1.7              BACKGROUND OF THE STUDY

Entrepreneurship makes up the core of majority of the world’s economy. A study carried out by the Federal Office of statistics shows that in Nigeria, Entrepreneurial enterprises constitute 80% of the Nigerian economy (Ariyo, 2005). Although entrepreneurs often operate small and medium enterprises, the entrepreneurship sector remains the most important sector in the economy due to the fact that when all the individual effects are aggregated, they surpass that of the larger corporations and multinationals. The social and economic advantages of Entrepreneurship cannot be underestimated. Nzotta (2006) sees Entrepreneurship as a source of employment generation, competition, economic dynamism, and innovation which stimulate entrepreneurial spirit and the diffusion of skills. Because they enjoy a wider geographical presence than big companies, entrepreneurship also facilitates better income distribution.

Over the years, Entrepreneurship has been an avenue for job creation and empowerment of Nigerian citizens by providing about 50% of all jobs in Nigeria. Entrepreneurship has undoubtedly improved the standard of living of so many people especially those in the developing areas. Sadly, however, while this sector has been a major catalyst for socio-economic development, it has become apparent that majority of our national stakeholders have failed to recognize the pivotal role played by this sector in relation to the long-term socio-economic development of the nation. This skewed perception results in undue interference in the operations of entrepreneurs by various stakeholders of the society and particularly agencies of government. Predominantly, this sector has witnessed many unfavorable interventions and actions from various Ministries, Departments and Agencies (MDAs) of governments (at the three tiers) who see the imposition of sundry taxes and levies on entrepreneurs as an opportunity to generate revenue for government.
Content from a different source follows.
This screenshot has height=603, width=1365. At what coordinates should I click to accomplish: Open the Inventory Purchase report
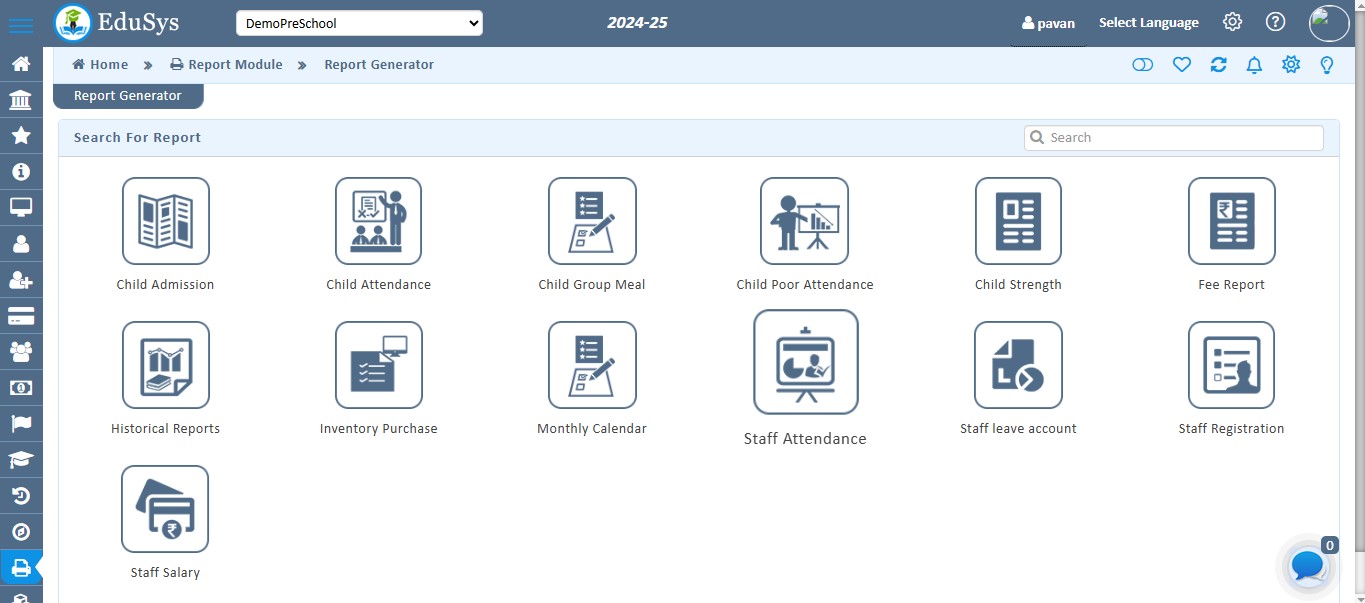(x=378, y=365)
Innovation and entrepreneurship play a pivotal role in sustained economic growth and improved standards of living through engendering lower prices for products which is made possible by achieving cost efficiencies in the production/marketing processes and taking advantage of economies of scale; this in turn makes increases in revenues and higher wages achievable. Entrepreneurship also often advances new ways of manufacturing, novel methods of providing services and innovative modes of doing business. There are many factors involved in bringing an idea to the market and successfully executing said idea, but we know surprisingly little about the role of government, and taxation specifically, in attracting or motivating entrepreneurs and spurring or repressing indigenous innovation.
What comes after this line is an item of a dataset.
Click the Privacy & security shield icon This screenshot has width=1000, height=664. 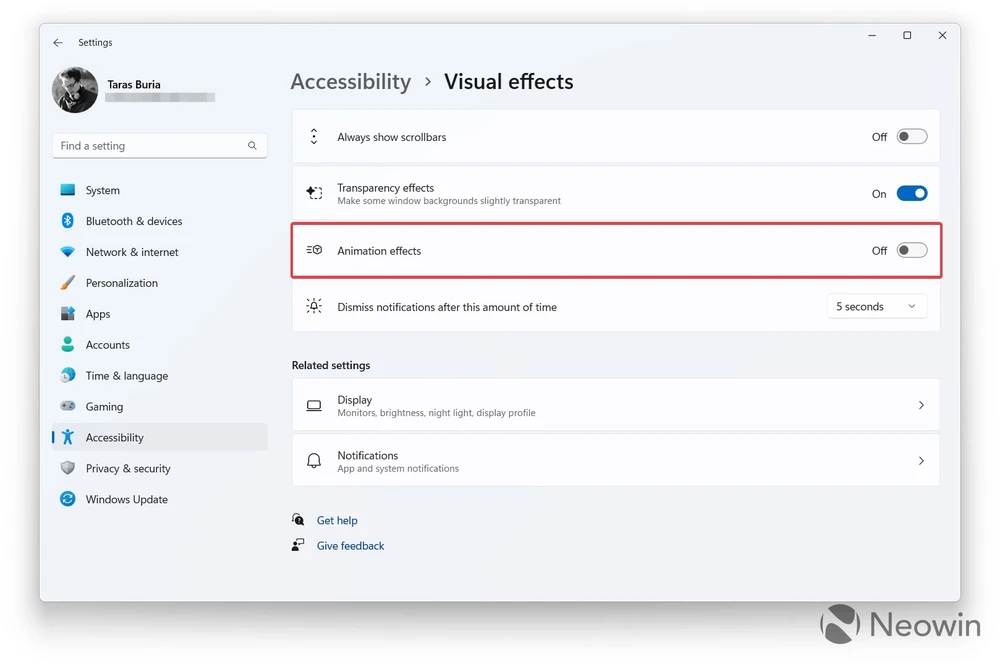tap(68, 468)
Taxation is a major source via which a country’s government generates revenue. Tax is generally used to pursue the various objectives and to fulfill the sundry obligations of a government. The tax structure or combination of tax policies being implemented in a given economy at a particular time is known to reflect the future aspiration of that economy. Like in many other developing countries, there exists in Nigeria a variety of taxes which are paid by companies, business firms and self-employed individuals. Among these are consumption taxes like VAT, companies’ income tax, capital gain taxes, personal income tax, petroleum profit tax, etc.